Había dos vehículos involucrados, un auto y una camioneta, de esas grandes,  que tienen la trompa más alta que uno mismo.

-          “¿Flaco vos viste lo que pasó?”, le dijo el policía a un pibe de gris que tenía su auto estacionado a pocos metros del accidente.

-          “Sí, el de la camioneta salió en reversa, no miró y los pibes se la pusieron. Es terrible la escena ¿no?”, sostenía mientas miraba el auto inservibles y los asientos donde habían viajado los hermanos hasta minutos antes.

El policía le siguió la mirada y asintió. Buscó con la vista a los hermanos, uno de ellos estaba con un sangrando apoyado en el baúl del auto, mientras era tranquilizado por curiosos que pasaban por el lugar.

El otro estaba sentado en el piso, al borde la acequia, tenía una pierna lastimada y estaba algo mareado. Desde un puente los miraba un hombre canoso, pero no viejo, minutos antes los había amenazado a ambos diciéndoles que no sabían con quién se metían. Ellos luego se enterarían que era asesor de un alto funcionario del gobierno.
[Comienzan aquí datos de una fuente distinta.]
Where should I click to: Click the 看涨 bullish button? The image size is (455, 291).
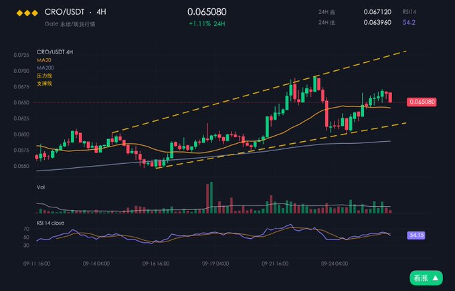[426, 278]
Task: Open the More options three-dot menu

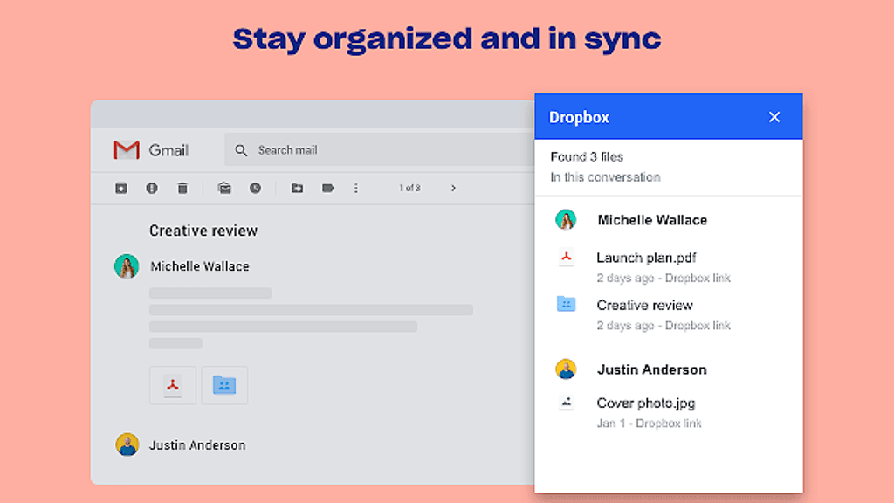Action: (355, 188)
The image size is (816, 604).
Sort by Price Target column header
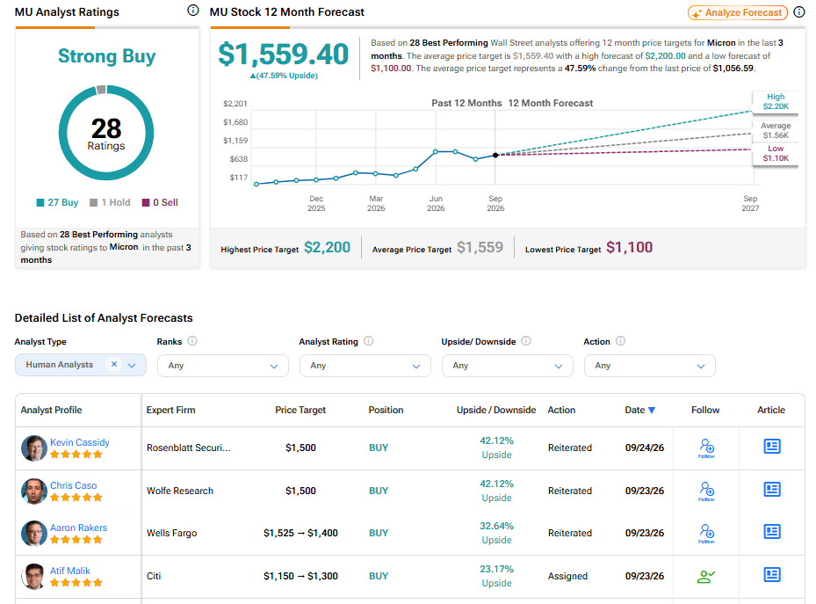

El uniformado volvió la vista hacia el auto, miró el asiento de atrás. Las manchas rojas sobre unas sillas blancas lo impresionaban, una perra negra asustada que viajaba en el auto le daba lástima pero el asiento de adelante le seguía impactando.
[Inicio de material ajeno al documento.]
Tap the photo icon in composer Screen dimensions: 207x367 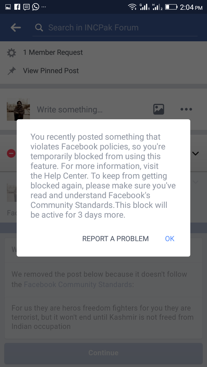pyautogui.click(x=158, y=109)
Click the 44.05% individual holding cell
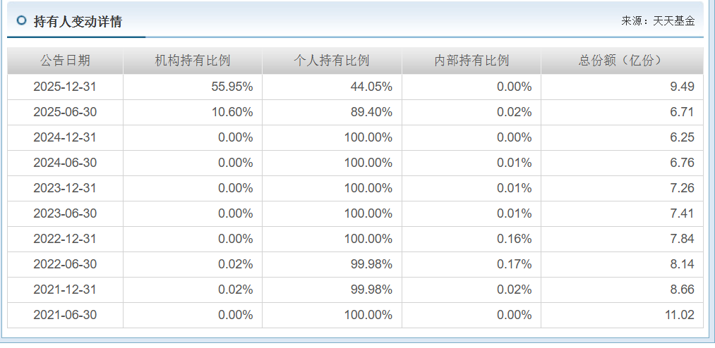This screenshot has height=348, width=715. point(332,87)
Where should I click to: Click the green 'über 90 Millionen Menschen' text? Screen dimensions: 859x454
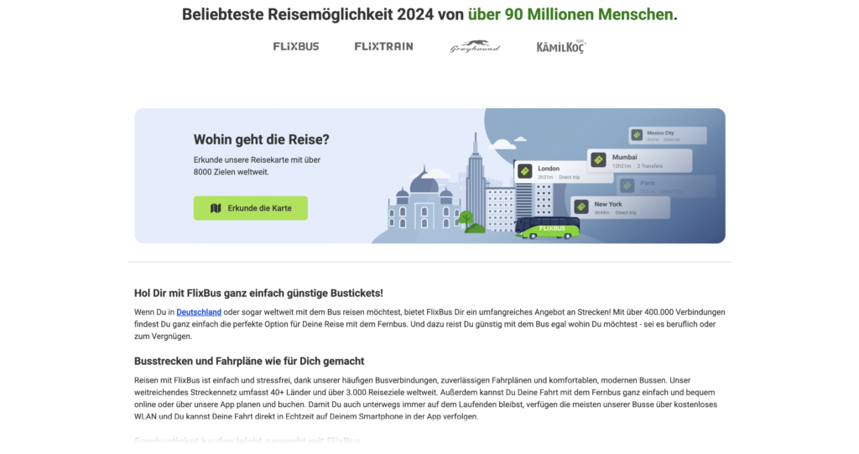[x=570, y=14]
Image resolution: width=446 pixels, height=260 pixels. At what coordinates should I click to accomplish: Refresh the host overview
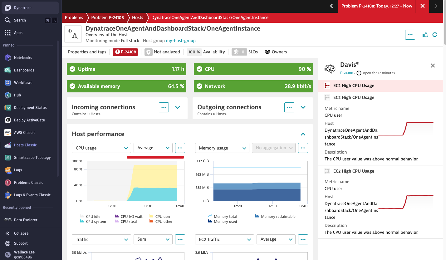(435, 35)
El comisario llegó unos veinte minutos después, sacó un bolso del asiento y lo dejó al costado del móvil. Con él venían dos médicos que se acababan de bajar de la ambulando.

“¿Así que es tu cumpleaños?”, le dijo el más joven a uno de los hermanos, mientras su rostro mostraba una sonrisa de lástima y una reflexión simple: “qué mala leche”.
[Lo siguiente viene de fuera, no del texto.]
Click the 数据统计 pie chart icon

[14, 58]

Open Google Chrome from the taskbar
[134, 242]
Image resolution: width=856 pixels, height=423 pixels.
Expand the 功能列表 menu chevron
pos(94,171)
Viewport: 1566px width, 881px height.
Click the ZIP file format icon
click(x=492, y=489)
Lo revisó y después le tocó a la otra víctima del choque. “Vamos a tener que llevarlos al hospital a que los revisen”, explicó, con una voz fuerte, de tal manera que escucharan los uniformados.

El comisario y dos policías se acercaron adonde estaba el médico con los pacientes, les tomaron los datos y miraron compungidos el auto. Todos pensaban igual: “No sirve más y es un milagro que estos dos no estén peor… pero igual es impresionante”.

 A los dos hermanos los subieron a la ambulancia, rumbo a un hospital público para que fueran revisados. El auto quedó ahí, al borde de la calle. El dueño de la camioneta tranquilo, ya que su vehículo había quedado casi intacto. Injusticias de la vida. 

Pero eso no era todo, el menor de los hermanos, el que cumplía años, el que tenía mala suerte según el médico, mientras la ambulancia se alejaba, pudo observar cómo el comisario buscaba el bolso que había dejado al costado del auto, sacaba unas gaseosas de él y se la pasaba a sus uniformados. Todos se acercaban al auto y se ponían a tomar, no era una casualidad el lugar elegido, sino que el asiento de adelante del auto estaba lleno de empanadas caseras y era demasiado impresionante esa escena como para no aprovecharla.

PD: Les quiero agradecer a todos los que se enteraron y se preocuparon por el accidente. No me quiero olvidar de José Eduardo Manyeri, el dueño de la Amarok, que no sólo salió en reversa sin mirar, sino que justificó el accidente diciendo que en Guardia Vieja no hay luces y que pasan todos los días. También agradezco que nos haya amenazado diciendo "no saben con quién se meten". Ahora ya sé quién es y no me calienta. Agradezco que no haya ido mi sobrina porque por esas cosas del destino había querido quedarse con los abuelos cinco minutos antes y agradezco que a mi hermano y a mi no nos haya pasado nada grave. Le mando un saludo al funcionario de gobierno que cayó al lugar a preocuparse por el dueño de la camioneta, tras la amenaza, y no esperó nunca ser reconocido. Qué lindo el muchacho. Aclaro que lo de la policía comiendo empanadas no existió, aunque es verdad que ver seis docenas desparramadas en los asientos de adelante fue un dolor a la vista. Solo fue una forma de buscarle un remate de humor, sin tener que hablar de la luz al final del tunel ni poner "Amanece en la ruta" de Sueter.